Spending by visitors to Hawaii jumped 24.7 percent in October compared to the same month last year as the state's tourism industry recovers from the economic downturn.

The Hawaii Tourism Authority said Tuesday that spending rose as more travelers visited Hawaii and as they spent more on average during their stay.

The gains followed a year-long trend in which spending rose 14.7 percent for the first 10 months of 2010.

Hawaii Tourism Authority President Mike McCartney said he's viewing the figures with "cautious optimism."

"While the trends are positive, we have not yet fully recovered.

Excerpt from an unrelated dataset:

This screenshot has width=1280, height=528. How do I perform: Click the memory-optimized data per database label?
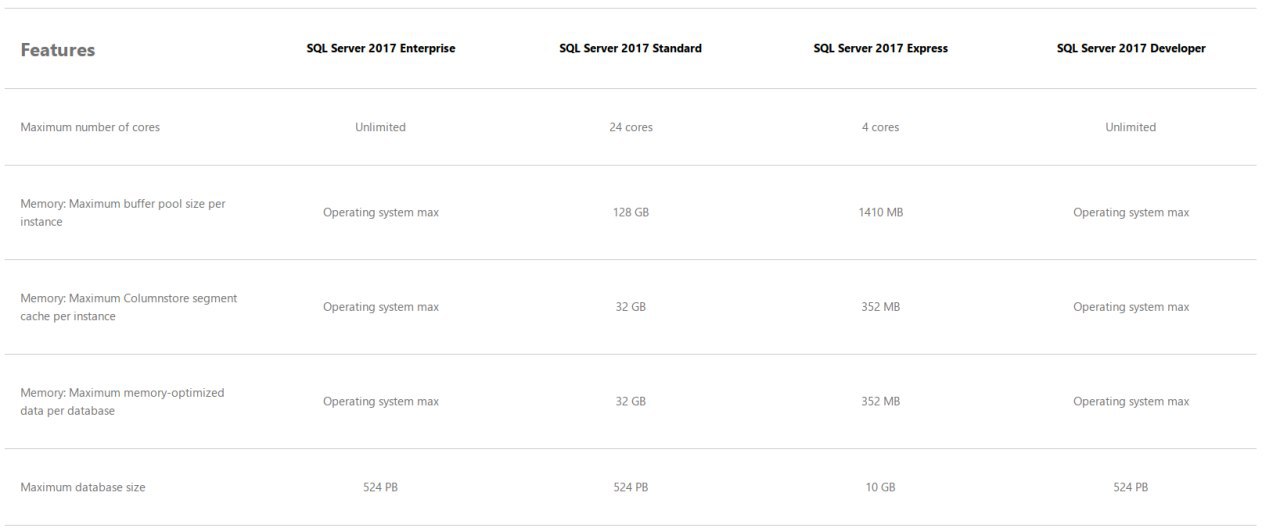coord(122,401)
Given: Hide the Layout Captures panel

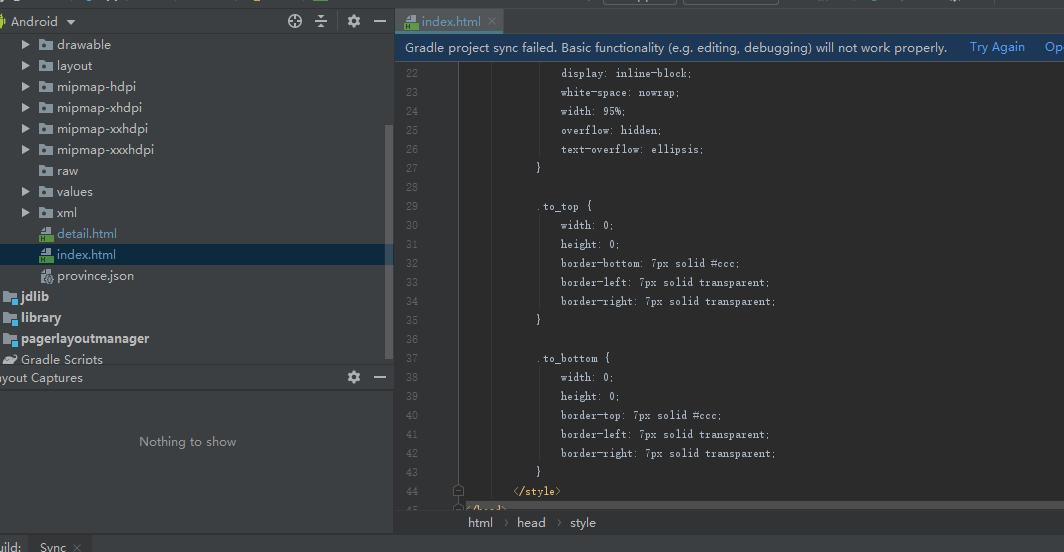Looking at the screenshot, I should click(x=380, y=377).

Therefore, we need to continue our efforts to aggressively market Hawaii to help drive demand," McCartney said in a statement.

The agency said total visitor spending hit $961.5 million in October, up $190.6 million from October 2009. The number of visitors rose 13.6 percent to 574,425.

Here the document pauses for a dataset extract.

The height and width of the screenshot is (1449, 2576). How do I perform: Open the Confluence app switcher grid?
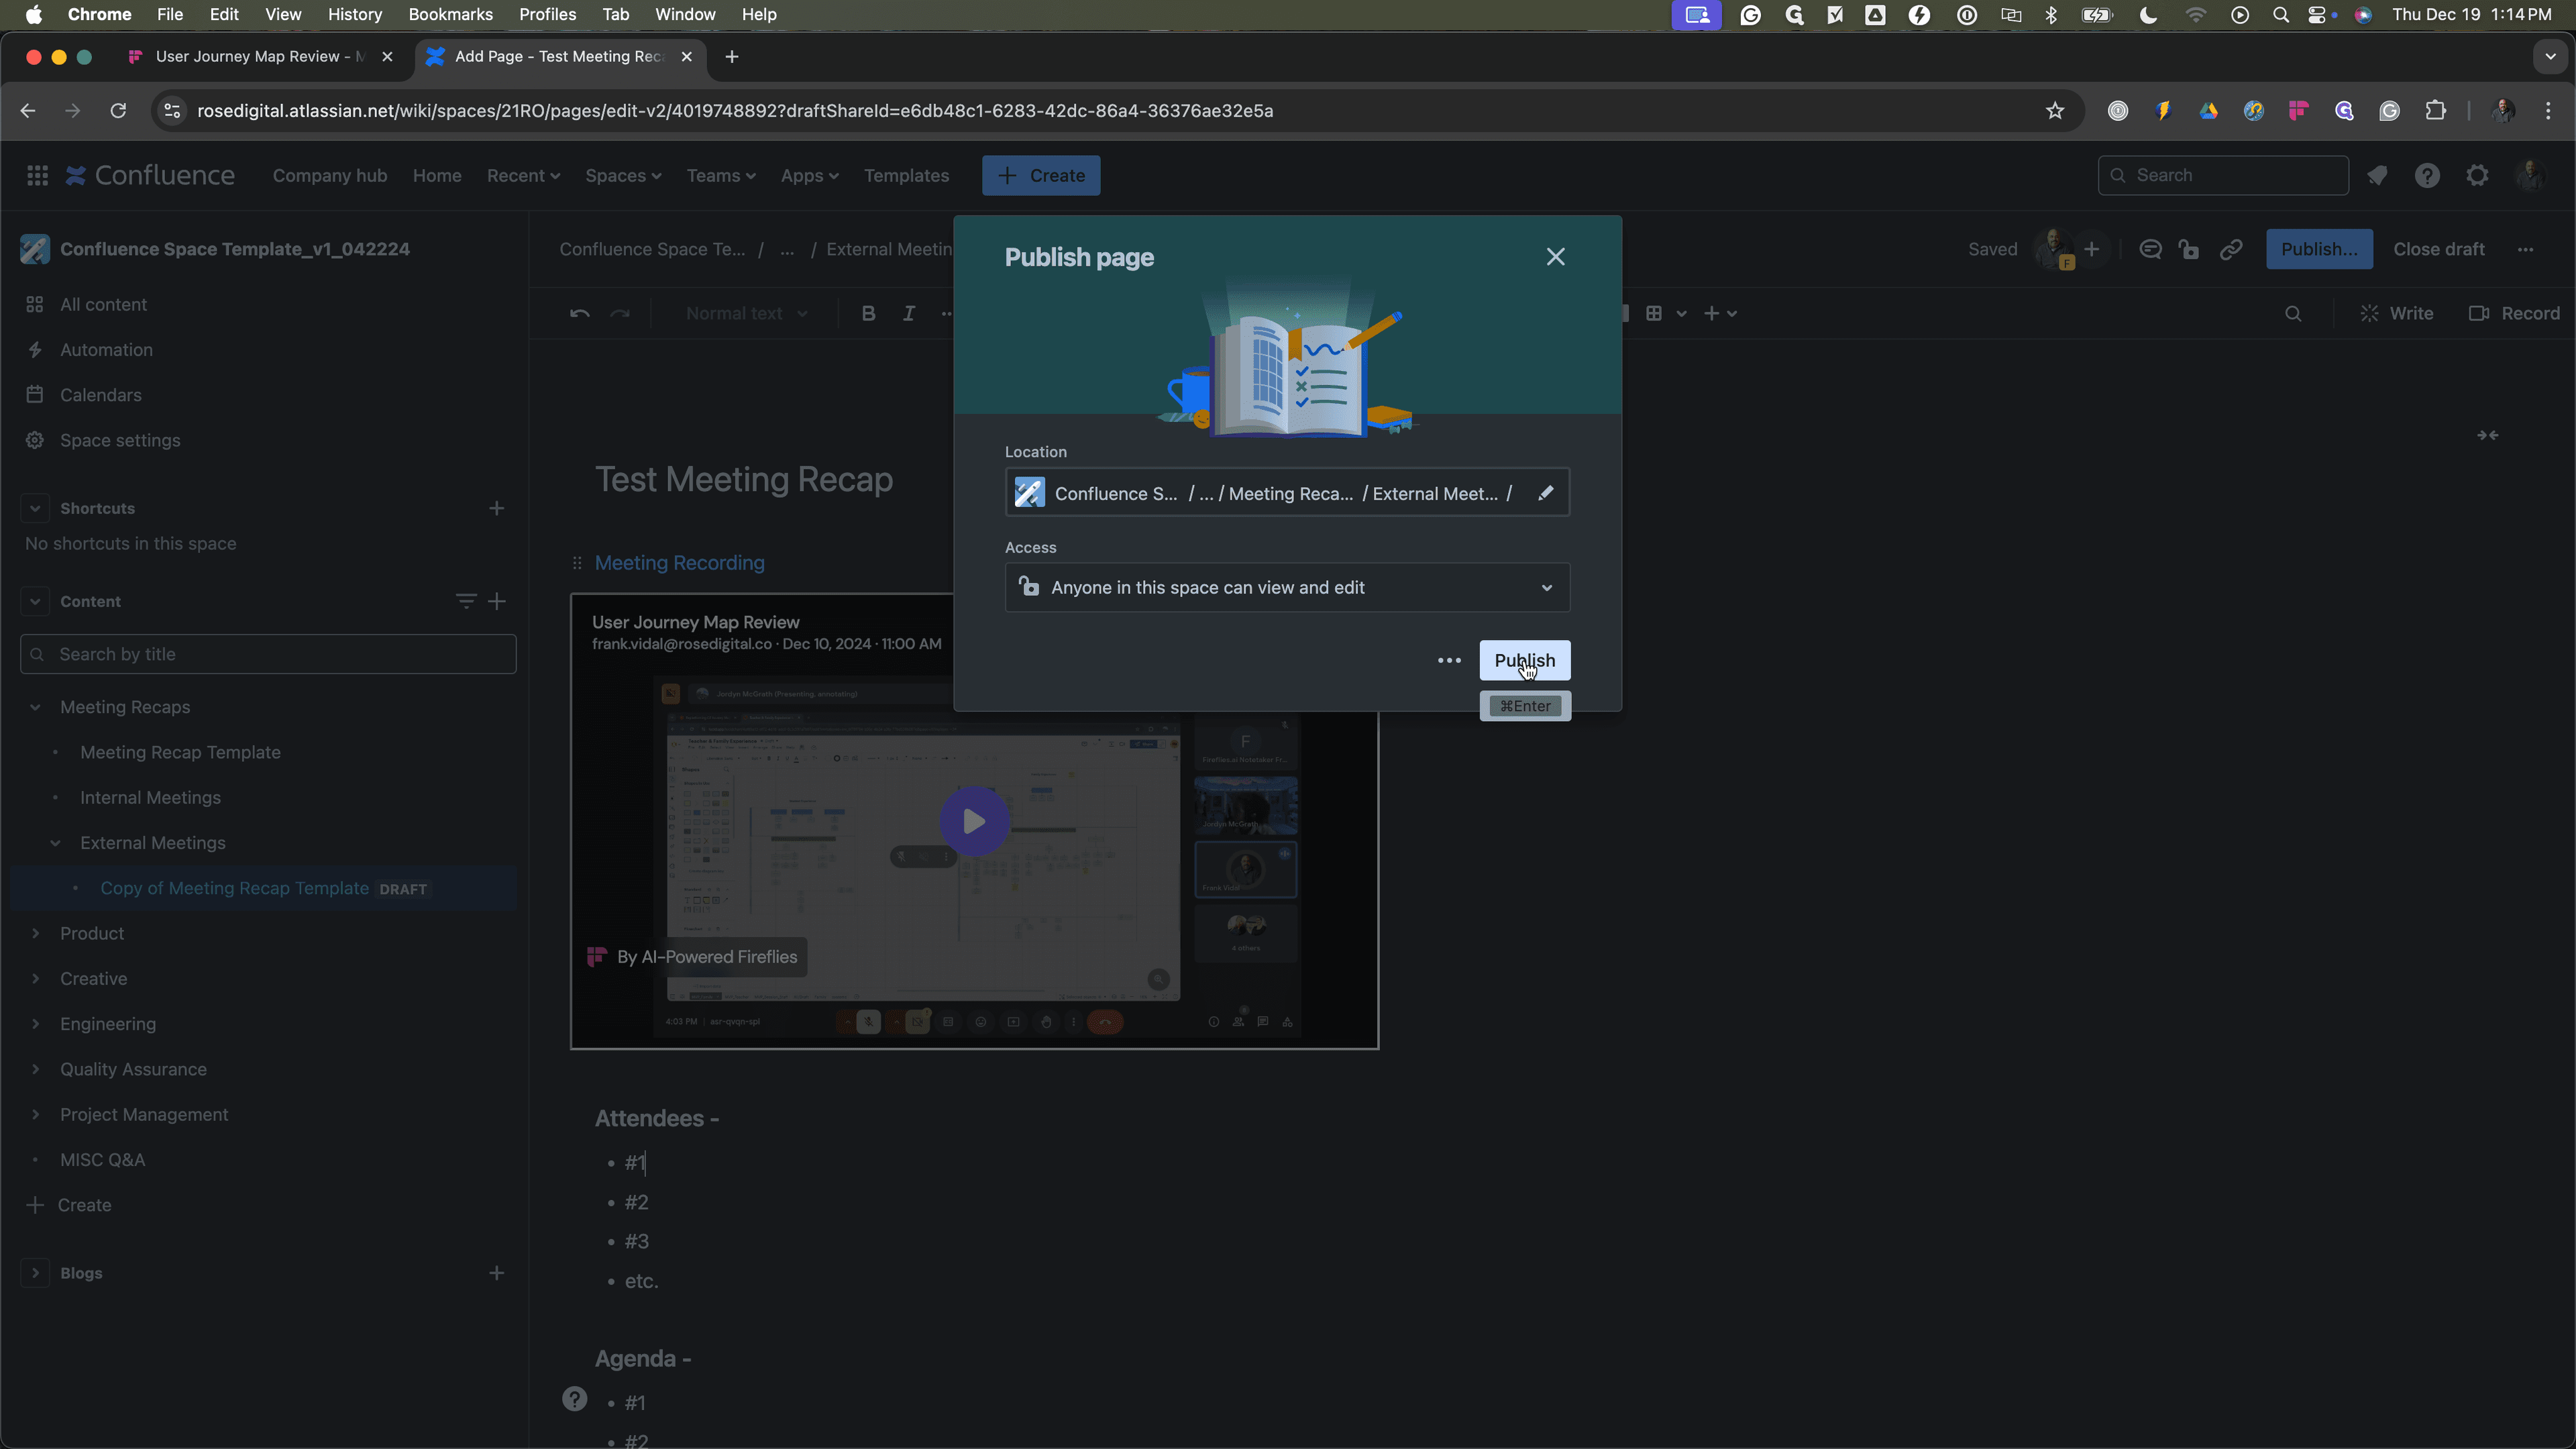[x=37, y=175]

The greatest growth came from the West Coast, which sent 21.4 percent more visitors, and Canada, which sent 17.2 percent more.

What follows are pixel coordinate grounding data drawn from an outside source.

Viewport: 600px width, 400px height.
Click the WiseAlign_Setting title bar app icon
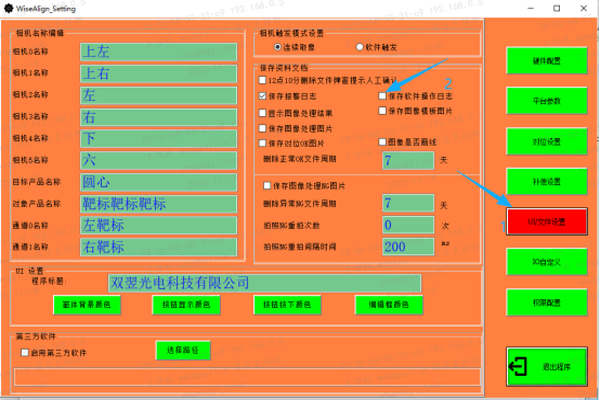8,6
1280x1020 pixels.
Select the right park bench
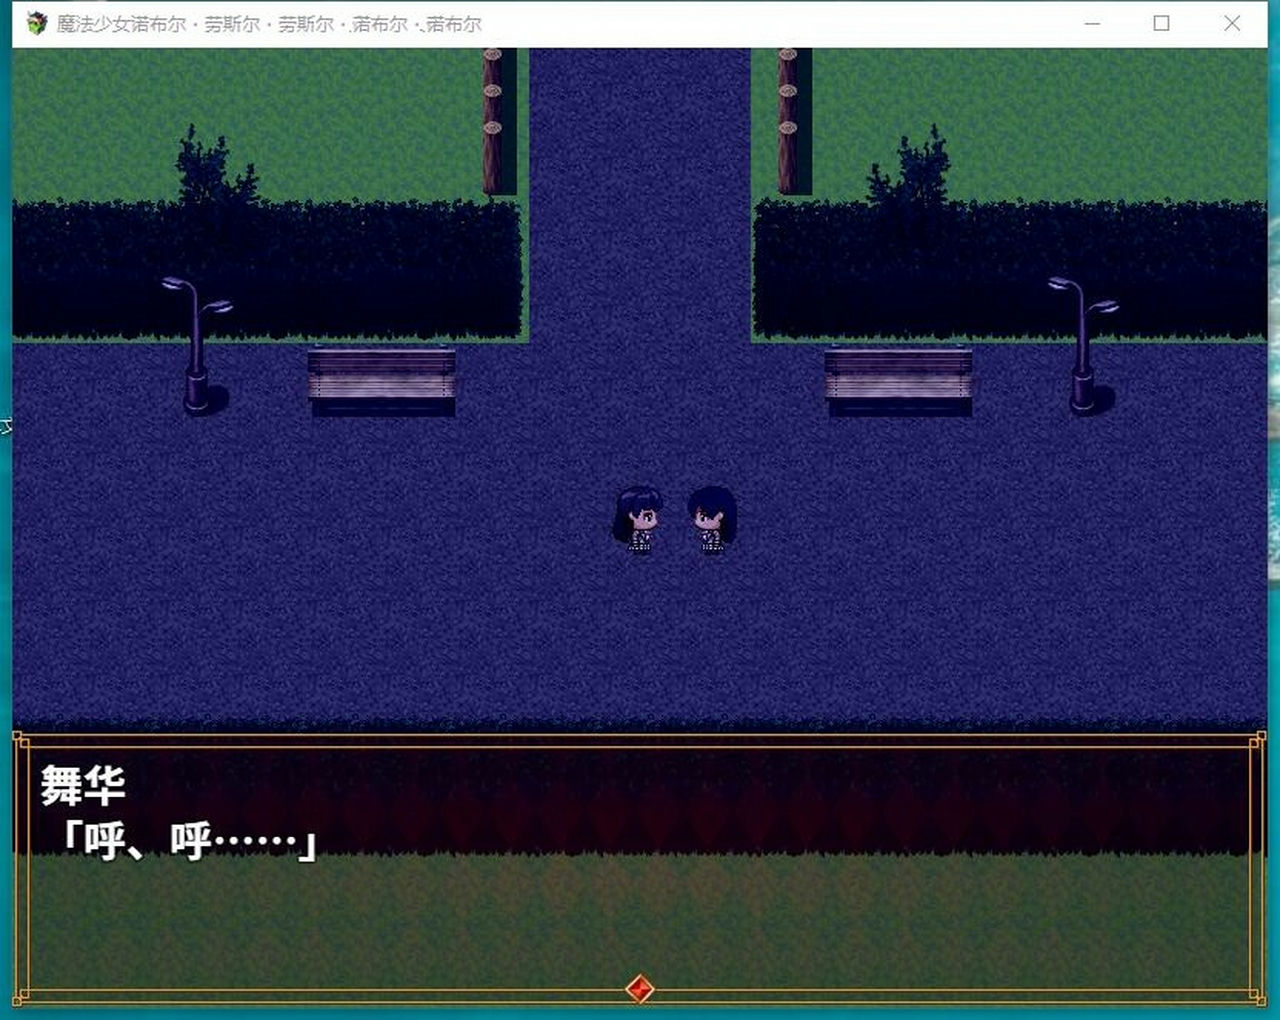pos(898,379)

"It's been a challenging couple of years, but the improving national and international economy is boosting consumer confidence," said Marsha Wienert, the state's tourism liaison. "The confidence will generate an increased desire to travel for both business and pleasure."

She said the gains were being felt across the state.

Visitor arrivals on Lanai grew most rapidly, by 22 percent, followed by Maui with 20 percent and Molokai at 18.3 percent. Visitors to the Big Island increased 13.8 percent.

The islands experiencing the slowest growth were Kauai, with 7.9 percent, and Oahu with 10.3 percent. Spending grew significantly on all the islands.

The tourism authority, which is funded by the state hotel tax, is tasked with promoting travel to Hawaii.